Кто такие салафиты и суфии в Дагестане?

Ислам Северного Кавказа можно грубо разделить на два больших направления: это салафиты и суфии. Салафиты представляют пуристское крыло ислама, последователи которого идейно предлагают вернуться к корням учения пророка Мухаммеда, к основам времен Халифата. При этом салафизм относительно молодое для Кавказа движение, которое пришло в регион в 1990-е годы.

Суфизм более традиционная для Кавказа версия ислама, и именно суфии представляют на Кавказе «официальный» ислам (в частности, Духовное управление мусульман Дагестана). Салафиты же подвергаются гонениям, при этом их проповедники очень популярны среди населения республик региона. И те, и другие — мусульмане-сунниты.

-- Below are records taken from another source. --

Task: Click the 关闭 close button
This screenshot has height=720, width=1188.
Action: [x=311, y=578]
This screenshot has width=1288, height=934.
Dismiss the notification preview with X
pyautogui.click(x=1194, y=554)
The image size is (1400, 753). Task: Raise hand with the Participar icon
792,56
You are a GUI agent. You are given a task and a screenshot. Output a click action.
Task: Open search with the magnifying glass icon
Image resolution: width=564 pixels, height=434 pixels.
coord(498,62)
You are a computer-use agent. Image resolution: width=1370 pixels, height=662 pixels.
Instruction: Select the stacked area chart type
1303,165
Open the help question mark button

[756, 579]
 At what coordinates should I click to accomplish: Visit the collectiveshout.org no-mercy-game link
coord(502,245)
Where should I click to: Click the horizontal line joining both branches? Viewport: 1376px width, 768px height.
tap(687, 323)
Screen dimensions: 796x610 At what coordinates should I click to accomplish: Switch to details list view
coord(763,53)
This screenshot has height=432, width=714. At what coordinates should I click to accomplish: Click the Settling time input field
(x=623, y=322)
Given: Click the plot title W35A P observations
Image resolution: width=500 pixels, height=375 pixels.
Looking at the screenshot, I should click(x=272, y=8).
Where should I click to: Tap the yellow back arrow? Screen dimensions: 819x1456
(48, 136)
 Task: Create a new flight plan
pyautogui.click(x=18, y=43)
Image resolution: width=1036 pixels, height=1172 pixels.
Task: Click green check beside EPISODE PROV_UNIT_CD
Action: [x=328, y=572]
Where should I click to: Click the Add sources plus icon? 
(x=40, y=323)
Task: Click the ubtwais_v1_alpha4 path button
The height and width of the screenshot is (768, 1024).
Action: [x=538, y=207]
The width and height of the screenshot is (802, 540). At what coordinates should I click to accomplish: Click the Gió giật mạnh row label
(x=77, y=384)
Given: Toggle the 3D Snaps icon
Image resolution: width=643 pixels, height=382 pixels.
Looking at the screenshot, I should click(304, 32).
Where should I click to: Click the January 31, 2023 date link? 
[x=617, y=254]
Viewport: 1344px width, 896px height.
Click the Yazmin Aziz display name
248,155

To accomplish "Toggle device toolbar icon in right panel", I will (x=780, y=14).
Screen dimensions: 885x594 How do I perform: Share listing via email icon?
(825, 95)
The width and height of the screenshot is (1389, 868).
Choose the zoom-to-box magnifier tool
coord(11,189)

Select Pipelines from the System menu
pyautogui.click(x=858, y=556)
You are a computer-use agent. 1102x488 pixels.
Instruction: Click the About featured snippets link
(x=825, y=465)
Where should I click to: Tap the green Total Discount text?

Да, есть такие категории, как ваххабизм, суфизм, но большинство моих информантов никакого отношения к этим категориям не имели. Они могли спокойно слушать проповеди салафитов, а потом пойти к суфийскому шейху. И таких людей было больше всех. Найти человека, который идентифицировал бы себя как идейного салафита, в начале 2010-х годов было тяжело. Понятно, что они скрывались в то время — проводя борьбу с «терроризмом», их преследовали, пытали, убивали.

Для своей безопасности люди говорили: «Мы не ваххабиты», хотя большинство из них были совсем и не суфии. Они просто шли по пути ислама, который становился частью жизни, они начинали обращать внимание на свое поведение, на еду, на всякие другие вещи. Большие категории, о которых я упоминала, были созданы в основном в рамках security studies — исследований в области безопасности. И это, конечно, сильно повредило, потому что потом салафитам было очень тяжело переубедить людей, что да, они относятся к ваххабизму, но они не собираются никого убивать. Ваххабизм как течение не имеет отношения к терроризму.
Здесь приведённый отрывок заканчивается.